Rudolf Dethu, pria yang menggemari single malt, peminum bir aktif, dan pernah menjabat sebagai personal manager untuk band Superman Is Dead, menceritakan pengalamannya seputar alkohol dari kaca mata orang yang lahir dan besar di Bali. Menurutnya, kebiasaan minum bir di Bali sudah merupakan bagian dari budaya. Kebiasaan ini seolah seperti sudah diajarkan sedari kecil, secara informal, bahwa bir adalah bagian dari tradisi.
Bir vs Moral
Mengacu pada Permendag No.6/2015, terhitung tanggal 16 April nanti semua mini market di seluruh Indonesia tidak akan lagi memajang dan tidak boleh lagi menjual minuman beralkohol golongan A atau setara dengan kadar alkohol 5%. Termasuk, bir tentunya. Mengkutip isi Permendag tersebut, bahwa tujuan dikeluarkan aturan tadi adalah sebagai bentuk upaya untuk melindungi moral dan budaya masyarakat. Terdengar agak ganjil menurut kami. Dengan kata lain, pemerintah seolah-olah memukul rata bahwa semua moral dan budaya Indonesia yang berkaitan dengan bir adalah dosa. Lalu bagaimana dengan masyarakat Toraja yang mengkonsumsi bir sebagai bagian dari tradisi upacara kedaerahan?

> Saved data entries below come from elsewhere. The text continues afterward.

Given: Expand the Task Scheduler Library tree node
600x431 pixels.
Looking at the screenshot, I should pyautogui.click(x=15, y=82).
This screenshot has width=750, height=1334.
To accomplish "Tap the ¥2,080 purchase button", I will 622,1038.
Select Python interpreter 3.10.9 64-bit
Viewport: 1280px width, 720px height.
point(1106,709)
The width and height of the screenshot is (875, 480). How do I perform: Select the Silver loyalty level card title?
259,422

Kami sepakat jika aturan dibuat supaya orang minum secara bertanggung jawab. Hanya mereka yang sudah berumur 21+ yang boleh membeli dan mengkonsumsi bir. Tapi jika urusannya sudah menyangkut-pautkan bir dengan moral dan keyakinan, kami berpendapat bahwa pemerintah sudah masuk ke ranah pribadi. Aturan harus dibuat secara adil, tidak menguntungkan pihak tertentu, serta tidak bersifat diskriminatif. Sebagai contoh, di Eropa dan Amerika, aturan untuk membeli dan mengkonsumi bir cukup ketat. Peraturan dibuat bukan untuk melarang minumannya, melainkan agar penjual dan konsumen dapat bersama-sama bertanggung jawab dalam mengedarkan dan mengkonsumsi bir tersebut. Penjual hanya boleh menjual bir kepada mereka yang berumur 21+ dan konsumen juga tidak boleh mengkonsumsi bir di sembarang tempat atau sambil melakukan aktivitas tertentu yang dapat membahayakan keselamatan diri sendiri dan orang lain. Learn how to drink responsibly.

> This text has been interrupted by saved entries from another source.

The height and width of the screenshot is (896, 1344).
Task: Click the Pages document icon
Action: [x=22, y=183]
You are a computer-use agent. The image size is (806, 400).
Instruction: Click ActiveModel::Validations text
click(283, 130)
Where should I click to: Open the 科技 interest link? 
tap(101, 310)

Permasalahan mengenai minuman beralkohol—sekali lagi, tidak relevan jika terus menerus disandingkan dengan urusan moral. “Kisruh soal Permendag ini sebenarnya hanya masalah perbedaan pendapat yang tetap harus dihargai, tapi tidak bisa dipaksakan. Kalau isunya mengenai satu keyakinan tertentu, tidak semua orang punya keyakinan yang sama dan wajib mengikuti tata tertib dari keyakinan tersebut,” cetus Abie. Couldn’t agree more.

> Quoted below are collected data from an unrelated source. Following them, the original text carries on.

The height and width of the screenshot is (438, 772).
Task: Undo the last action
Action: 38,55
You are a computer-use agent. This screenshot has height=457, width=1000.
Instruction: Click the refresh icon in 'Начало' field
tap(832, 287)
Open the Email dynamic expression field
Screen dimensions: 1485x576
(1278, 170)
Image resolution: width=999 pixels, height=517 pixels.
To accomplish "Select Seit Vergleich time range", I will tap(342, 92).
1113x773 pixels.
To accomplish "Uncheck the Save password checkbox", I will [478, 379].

Aturan vs Konsumen: Dampak & Cara Menyikapinya
Tahun 2013, sekelompok fundamentalis di Mesir sempat melakukan aksi pelarangan penjualan bir dan minuman beralkohol di beberapa bottle shop yang tersebar di sana. Seperti dikutip dari www.english.alarabiya.net, mayoritas bottle shop di sana memiliki izin penjualan yang diakui legalitasnya oleh pemerintah dan aparat penegak hukum. Pemerintah Mesir tidak melakukan pelarangan terhadap penjualan minuman beralkohol, namun aksi boikot ini justru dilakukan oleh kelompok masyarakat tertentu. Tentu saja ini berdampak krusial terhadap pariwisata Mesir dan pendapatan negara dari pajak penjualan minuman beralkohol. Contoh kasus di Mesir tadi bukan tidak mungkin akan menimbulkan dampak yang serupa di Indonesia. Bahkan, lebih parahnya, bisa menaikkan angka kematian yang drastis karena konsumen akan melegalkan segala cara untuk dapat menikmati minuman beralkohol yang diproses secara swadaya tanpa memperhatikan faktor kesehatan dan standar fermentasi alkohol yang sudah baku.
Lalu bagaimana mensiasati kondisi seperti yang dialami oleh Mesir serta mengaplikasikannya dengan situasi yang dialami oleh Indonesia terkait dengan issue Permendag No.6/2015? Kami semua yang hadir dalam diskusi ini bersepakat, masyarakat Indonesia yang menghargai keragaman dan menghormati pilihan berhak untuk mendapatkan informasi yang benar, akurat dan balance tentang bir. Di sini kami hadir dan berperan. Beergembira untuk menjadi tempat netral berbagi cerita dan fakta yang benar tentang bir, Do’s and Don’ts dalam mengkonsumi minuman beralkohol dan menjadi penikmat bir yang bertanggung jawab.